The start of NPR’s special series on coffee yesterday couldn’t have been more timely for me, since I just got back from a trip that included several days in Seattle. (For the record, I walked past but not into the first Starbucks; more on my West coast trip coming soon.)
As science reporter Dan Charles describes,
Coffee is more than a drink. For many of us — OK, for me — it’s woven into the fabric of every day.
It also connects us to far corners of the globe.
For instance, every Friday, a truck pulls up to the warehouse of , a small roaster and coffee distributor in Durham, N.C., and unloads a bunch of heavy burlap sacks.
On any random day, that truck could bring “10 bags from a farm in El Salvador; 20 bags from a cooperative in Burundi; two bags of a special coffee from Guatemala,” says Kim Elena Ionescu, one of the coffee buyers for Counter Culture Coffee. She travels the world, visiting coffee farms and deciding which beans the company will buy.
Find the first installment (audio, text, photos) here, this morning’s entry here, and a lovely NPR coffee quiz here. For the rest of the series rolling out in the next day or so, keep an eye on NPR’s food blog, The Salt.
In a pair of pieces for Harvest Public Media, Luke Runyon recently reported on food companies’ efforts to target influential consumers. As he writes,
Are you a middle-aged woman with kids at home and a penchant for cooking? To the potato industry, you’re “Linda.”
Do you like healthy snacks and small portions? To the almond growers of California, your name is “Jane.”
Have a taste for a more refined craft beer? Companies like Anheuser-Busch and MillerCoors like to call you “Joe.”
These three people are fictional, but at the same time, they represent huge sections of the American population.
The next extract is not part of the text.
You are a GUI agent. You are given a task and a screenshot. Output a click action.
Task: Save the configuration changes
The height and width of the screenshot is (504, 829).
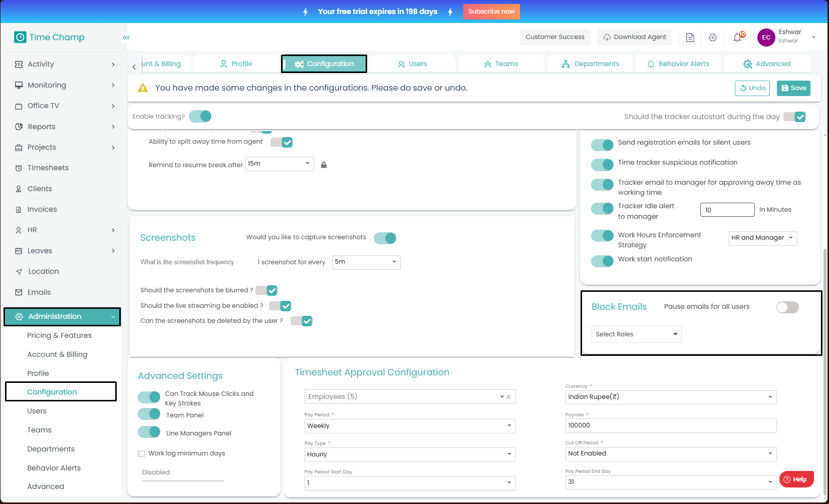[793, 88]
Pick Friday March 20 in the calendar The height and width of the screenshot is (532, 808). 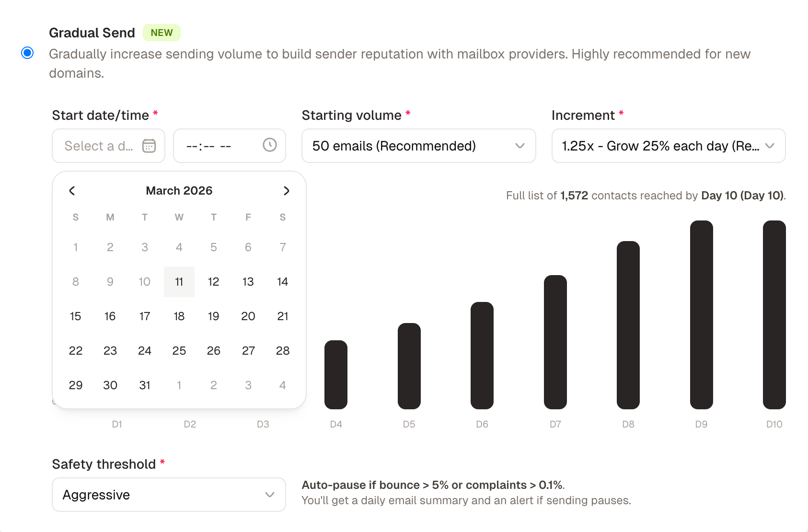click(x=248, y=316)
They’re target consumers.
“You are what your food eats.” That’s the headline for this audio story from Harvest Public Media. In it, reporter Jessica Naudziunas visits two locations to report on livestock being fed their breakfast. The first stop is the University of Missouri’s Swine Teaching Facility, where the pigs get a carefully controlled diet comprised primarily of corn and soybean meal with some vitamin and mineral supplements. That’s not all pigs may be fed, though. As the report notes, per FDA regulations “if a feed producer wants to, polyethylene—plastic—can be used as a roughage replacement.” In the MU facility, the pigs’ feed includes rendered pig products (like bone and blood).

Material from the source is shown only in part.